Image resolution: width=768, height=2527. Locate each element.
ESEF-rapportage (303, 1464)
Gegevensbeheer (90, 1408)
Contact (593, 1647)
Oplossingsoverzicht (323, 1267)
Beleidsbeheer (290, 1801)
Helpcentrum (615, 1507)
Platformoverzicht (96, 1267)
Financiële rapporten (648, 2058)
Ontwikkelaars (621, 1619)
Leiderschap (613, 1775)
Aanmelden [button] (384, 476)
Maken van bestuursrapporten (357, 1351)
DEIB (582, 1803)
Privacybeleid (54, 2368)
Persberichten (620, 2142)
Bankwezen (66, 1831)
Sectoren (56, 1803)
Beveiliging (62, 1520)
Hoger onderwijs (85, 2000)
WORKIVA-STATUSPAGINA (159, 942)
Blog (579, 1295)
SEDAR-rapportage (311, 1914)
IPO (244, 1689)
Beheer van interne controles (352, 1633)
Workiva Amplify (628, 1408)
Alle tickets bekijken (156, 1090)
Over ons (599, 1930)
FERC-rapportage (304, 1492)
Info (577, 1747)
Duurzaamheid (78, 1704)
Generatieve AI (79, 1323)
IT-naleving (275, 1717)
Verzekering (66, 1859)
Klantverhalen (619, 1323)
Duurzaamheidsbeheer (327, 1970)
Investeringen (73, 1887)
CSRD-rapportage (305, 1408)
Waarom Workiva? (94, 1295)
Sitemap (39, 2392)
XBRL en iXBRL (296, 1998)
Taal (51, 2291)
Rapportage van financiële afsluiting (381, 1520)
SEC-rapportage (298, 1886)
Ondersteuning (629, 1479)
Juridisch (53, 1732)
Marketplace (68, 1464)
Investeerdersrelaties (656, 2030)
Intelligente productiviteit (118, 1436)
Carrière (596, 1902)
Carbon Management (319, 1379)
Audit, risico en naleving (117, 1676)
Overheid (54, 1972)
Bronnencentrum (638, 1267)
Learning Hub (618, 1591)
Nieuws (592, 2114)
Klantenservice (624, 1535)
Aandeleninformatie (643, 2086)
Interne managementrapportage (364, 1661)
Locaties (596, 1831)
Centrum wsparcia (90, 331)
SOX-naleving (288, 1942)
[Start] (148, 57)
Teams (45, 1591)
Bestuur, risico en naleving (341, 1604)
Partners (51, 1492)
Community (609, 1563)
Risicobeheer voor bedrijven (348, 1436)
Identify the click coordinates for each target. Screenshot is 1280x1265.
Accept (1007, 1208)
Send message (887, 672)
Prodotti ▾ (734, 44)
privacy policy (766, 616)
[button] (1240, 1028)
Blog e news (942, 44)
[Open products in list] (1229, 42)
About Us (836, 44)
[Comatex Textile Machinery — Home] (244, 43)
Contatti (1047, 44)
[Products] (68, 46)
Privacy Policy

▶ What the task requires
Copy out every record above once more, precisely as written.

▶ Result below
Image resolution: width=768, height=2527. Locate each element.
ESEF-rapportage (303, 1464)
Gegevensbeheer (90, 1408)
Contact (593, 1647)
Oplossingsoverzicht (323, 1267)
Beleidsbeheer (290, 1801)
Helpcentrum (615, 1507)
Platformoverzicht (96, 1267)
Financiële rapporten (648, 2058)
Ontwikkelaars (621, 1619)
Leiderschap (613, 1775)
Aanmelden [button] (384, 476)
Maken van bestuursrapporten (357, 1351)
DEIB (582, 1803)
Privacybeleid (54, 2368)
Persberichten (620, 2142)
Bankwezen (66, 1831)
Sectoren (56, 1803)
Beveiliging (62, 1520)
Hoger onderwijs (85, 2000)
WORKIVA-STATUSPAGINA (159, 942)
Blog (579, 1295)
SEDAR-rapportage (311, 1914)
IPO (244, 1689)
Beheer van interne controles (352, 1633)
Workiva Amplify (628, 1408)
Alle tickets bekijken (156, 1090)
Over ons (599, 1930)
FERC-rapportage (304, 1492)
Info (577, 1747)
Duurzaamheid (78, 1704)
Generatieve AI (79, 1323)
IT-naleving (275, 1717)
Verzekering (66, 1859)
Klantverhalen (619, 1323)
Duurzaamheidsbeheer (327, 1970)
Investeringen (73, 1887)
CSRD-rapportage (305, 1408)
Waarom Workiva? (94, 1295)
Sitemap (39, 2392)
XBRL en iXBRL (296, 1998)
Taal (51, 2291)
Rapportage van financiële afsluiting (381, 1520)
SEC-rapportage (298, 1886)
Ondersteuning (629, 1479)
Juridisch (53, 1732)
Marketplace (68, 1464)
Investeerdersrelaties (656, 2030)
Intelligente productiviteit (118, 1436)
Carrière (596, 1902)
Carbon Management (319, 1379)
Audit, risico en naleving (117, 1676)
Overheid (54, 1972)
Bronnencentrum (638, 1267)
Learning Hub (618, 1591)
Nieuws (592, 2114)
Klantenservice (624, 1535)
Aandeleninformatie (643, 2086)
Interne managementrapportage (364, 1661)
Locaties (596, 1831)
Centrum wsparcia (90, 331)
SOX-naleving (288, 1942)
[Start] (148, 57)
Teams (45, 1591)
Bestuur, risico en naleving (341, 1604)
Partners (51, 1492)
Community (609, 1563)
Risicobeheer voor bedrijven (348, 1436)
Identify the click coordinates for each target. Screenshot is 1280x1265.
Accept (1007, 1208)
Send message (887, 672)
Prodotti ▾ (734, 44)
privacy policy (766, 616)
[button] (1240, 1028)
Blog e news (942, 44)
[Open products in list] (1229, 42)
About Us (836, 44)
[Comatex Textile Machinery — Home] (244, 43)
Contatti (1047, 44)
[Products] (68, 46)
Privacy Policy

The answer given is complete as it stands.